**LISTED RECORDS:**
·····

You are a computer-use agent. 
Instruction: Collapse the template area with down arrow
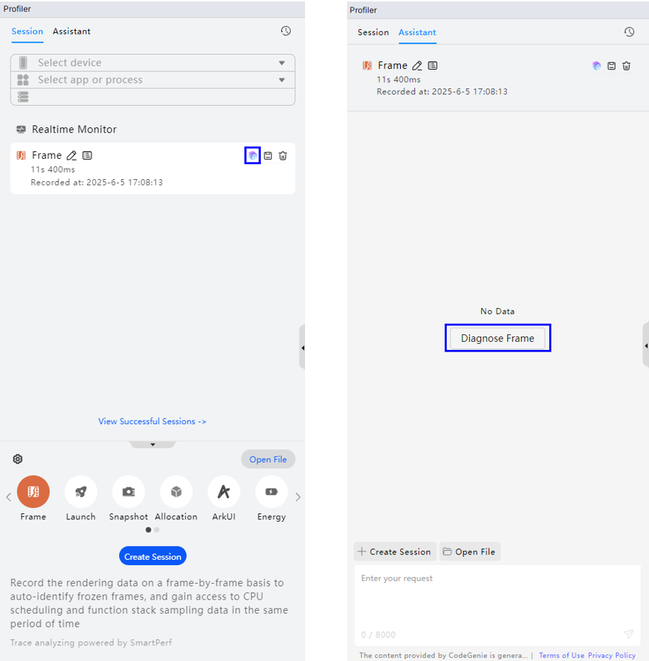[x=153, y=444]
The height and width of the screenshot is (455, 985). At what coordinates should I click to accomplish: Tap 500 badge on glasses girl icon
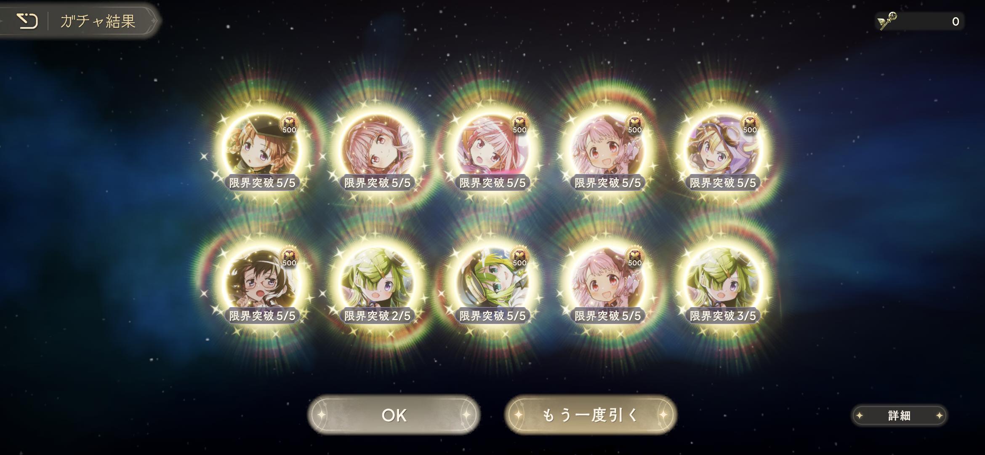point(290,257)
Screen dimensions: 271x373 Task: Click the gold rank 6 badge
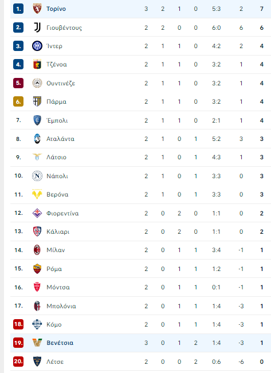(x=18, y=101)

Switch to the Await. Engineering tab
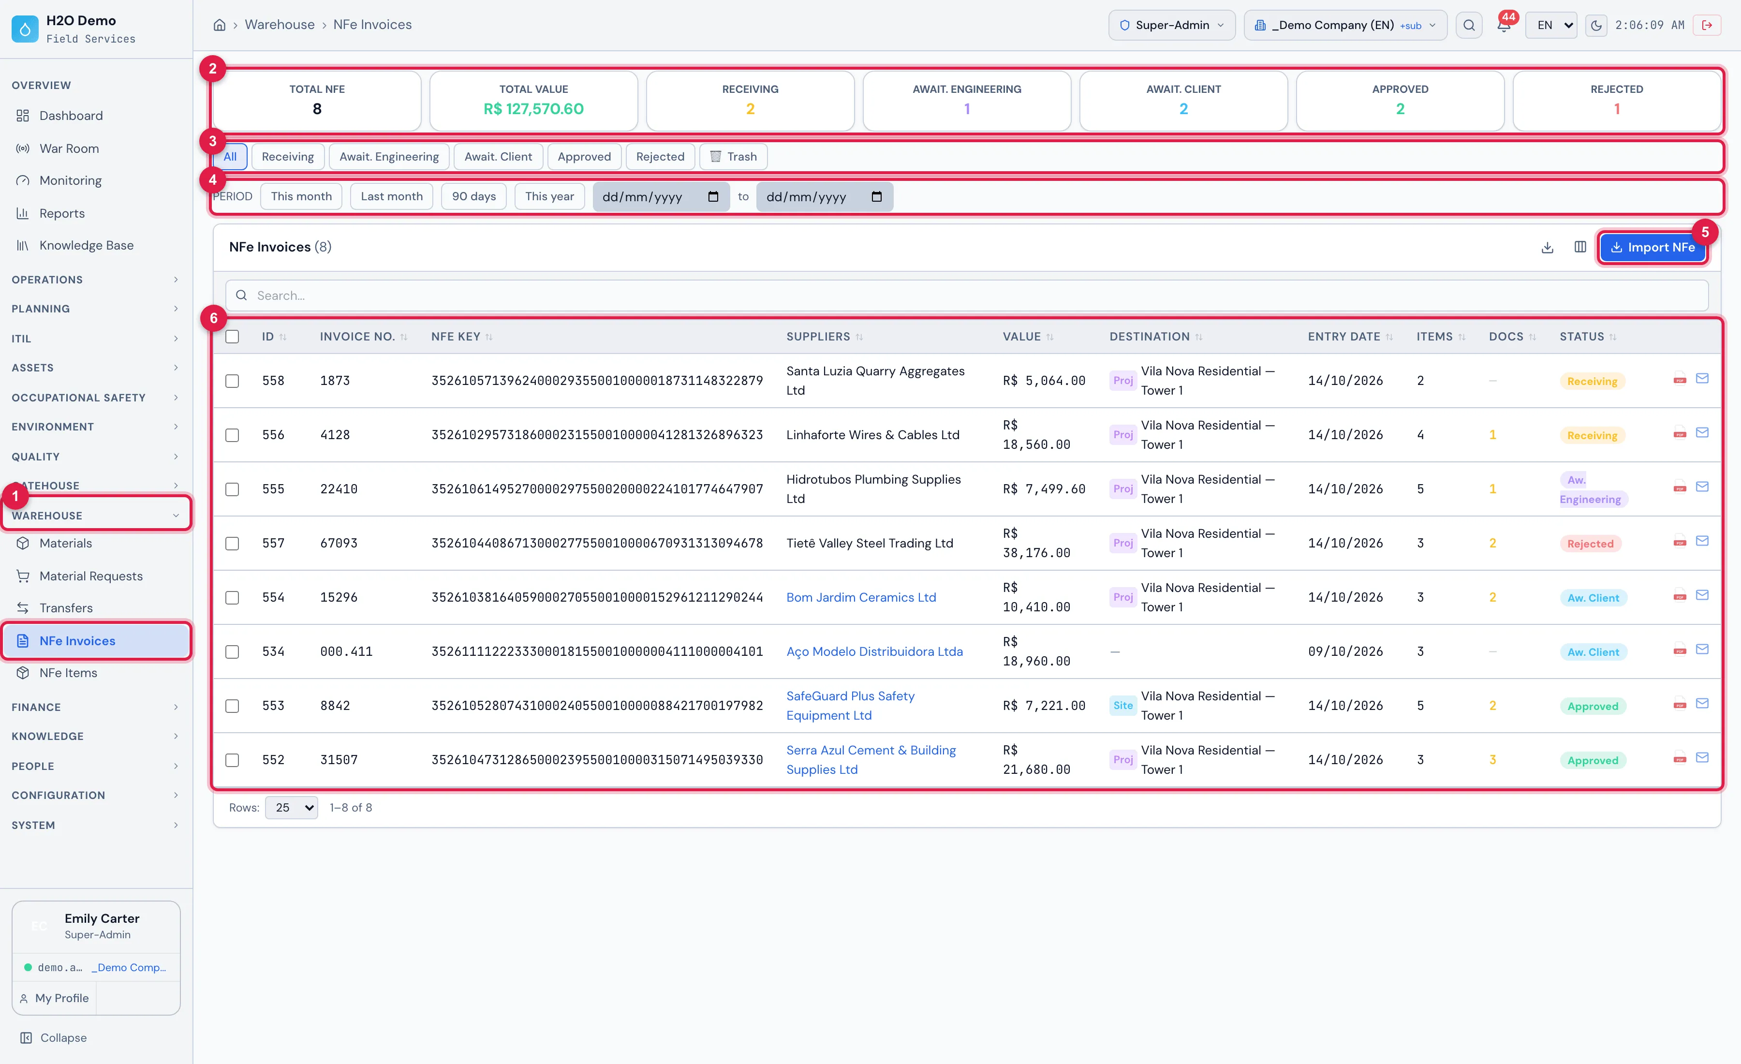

·····

**WHAT IS BEING ASKED:** Transcribe every entry above exactly. Omit all pictures.

**WRITTEN ANSWER:**
You are a computer-use agent. 
Instruction: Collapse the template area with down arrow
[x=153, y=444]
The height and width of the screenshot is (455, 985). At what coordinates should I click to accomplish: Tap 500 badge on glasses girl icon
point(290,257)
Screen dimensions: 271x373 Task: Click the gold rank 6 badge
(x=18, y=101)

Switch to the Await. Engineering tab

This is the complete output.